Europäische Kommission schickt Impfstoffe und Experten nach Zypern wegen MKS-Ausbruch
In Brüssel fand ein Treffen zwischen der zypriotischen Landwirtschaftsministerin Maria Panayiotou und dem EU-Gesundheitskommissar Olivér Várhelyi statt. Hauptthema war der Ausbruch der Maul- und Klauenseuche (MKS) und Maßnahmen zu deren rascher Eindämmung.

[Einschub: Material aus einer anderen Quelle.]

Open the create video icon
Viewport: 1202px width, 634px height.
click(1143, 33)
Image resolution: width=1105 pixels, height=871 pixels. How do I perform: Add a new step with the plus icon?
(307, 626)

Laut Várhelyi liege die Priorität auf der schnellen Begrenzung der Epidemie und der Unterstützung der Landwirte. Ab heute wird die Europäische Kommission bei der Lieferung der ersten Impfstoffdosen helfen. Zypern wird zudem mit allen verfügbaren EU-Instrumenten unterstützt, einschließlich Finanzierungs- und Entschädigungsmechanismen.

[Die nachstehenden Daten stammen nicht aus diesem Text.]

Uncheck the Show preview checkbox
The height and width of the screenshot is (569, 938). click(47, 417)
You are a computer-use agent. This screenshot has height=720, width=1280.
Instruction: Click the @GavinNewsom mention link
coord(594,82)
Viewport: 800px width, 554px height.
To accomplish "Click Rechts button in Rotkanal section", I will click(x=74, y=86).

Ab morgen wird eine Gruppe europäischer Veterinärexperten (EUVET) auf der Insel eintreffen. Ihre Mission wird sich auf die kontrollierten Gebiete der Republik Zypern konzentrieren. Nach Abschluss ihrer Arbeit werden die Spezialisten Empfehlungen vorlegen, die den Informationsaustausch, Tiertransporte, Impfungen und Maßnahmen zur Beseitigung von Infektionsherden betreffen könnten.
Die Europäische Kommission merkte an, dass es noch zu früh sei, die Wirksamkeit früher gelieferter Impfstoffe zu bewerten, da noch nicht genügend Zeit vergangen sei.